Exercise data →
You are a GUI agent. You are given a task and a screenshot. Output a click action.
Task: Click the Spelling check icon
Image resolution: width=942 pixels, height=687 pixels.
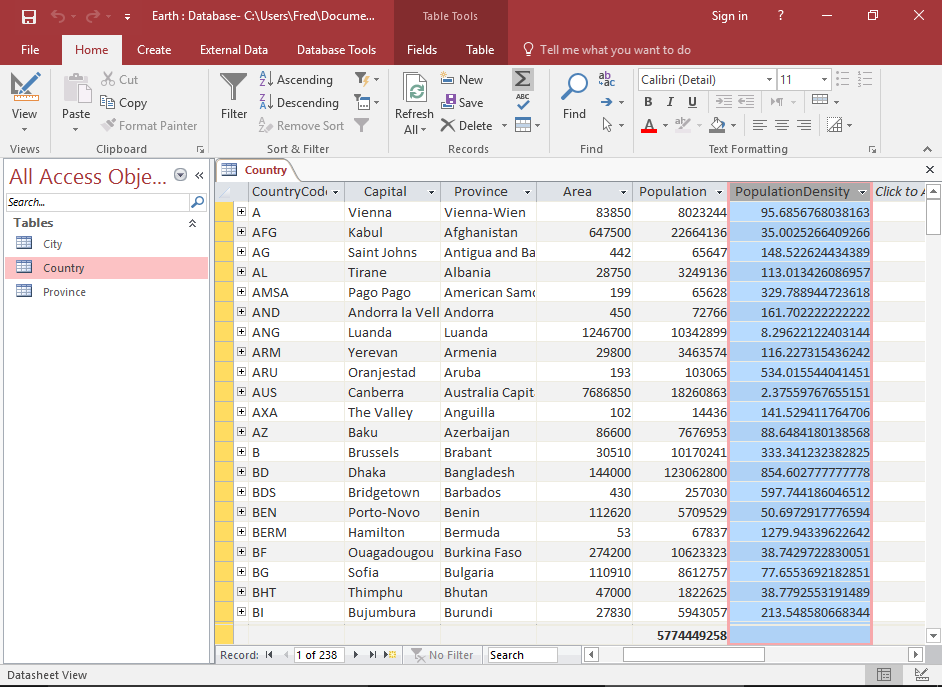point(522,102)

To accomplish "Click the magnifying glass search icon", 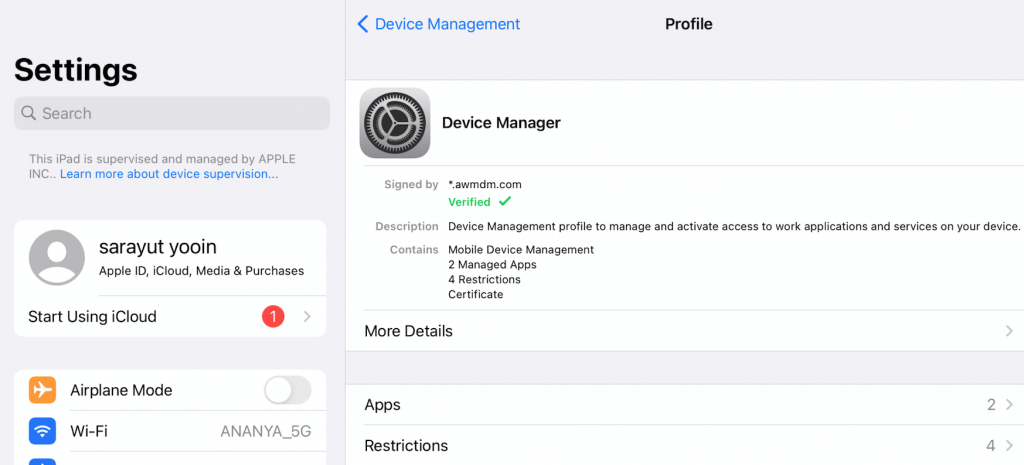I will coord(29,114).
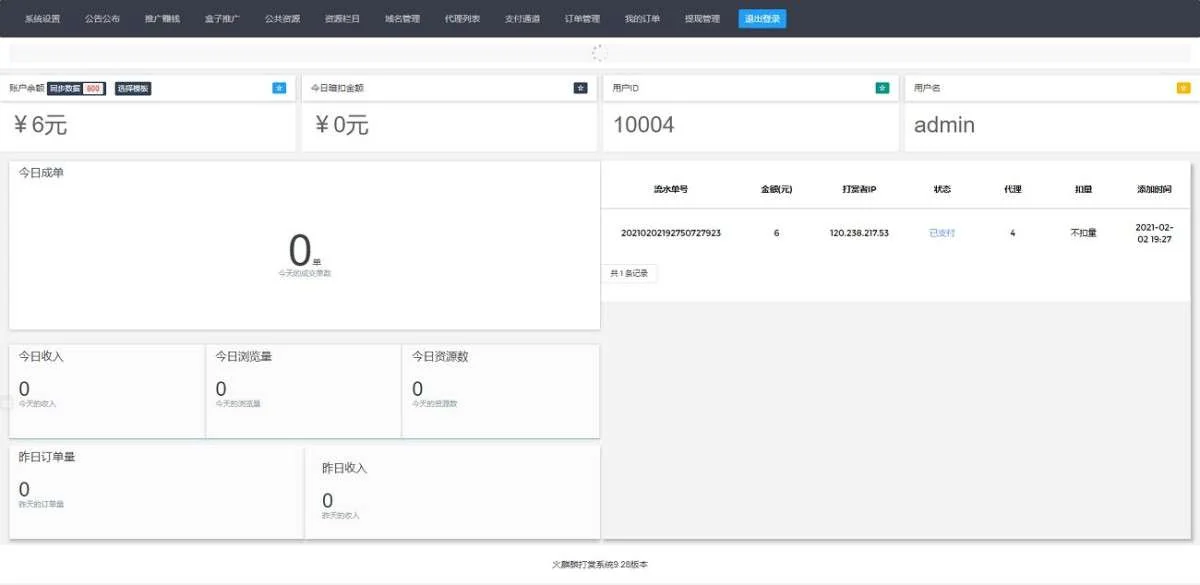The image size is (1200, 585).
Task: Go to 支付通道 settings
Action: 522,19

---

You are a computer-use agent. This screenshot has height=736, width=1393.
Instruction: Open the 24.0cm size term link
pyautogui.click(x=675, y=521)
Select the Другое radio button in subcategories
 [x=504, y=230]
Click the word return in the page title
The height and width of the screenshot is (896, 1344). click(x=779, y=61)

Task to complete → Taking the material above, count every line in which the word "agent" appears; answer with the number alone.

Answer to the problem → 2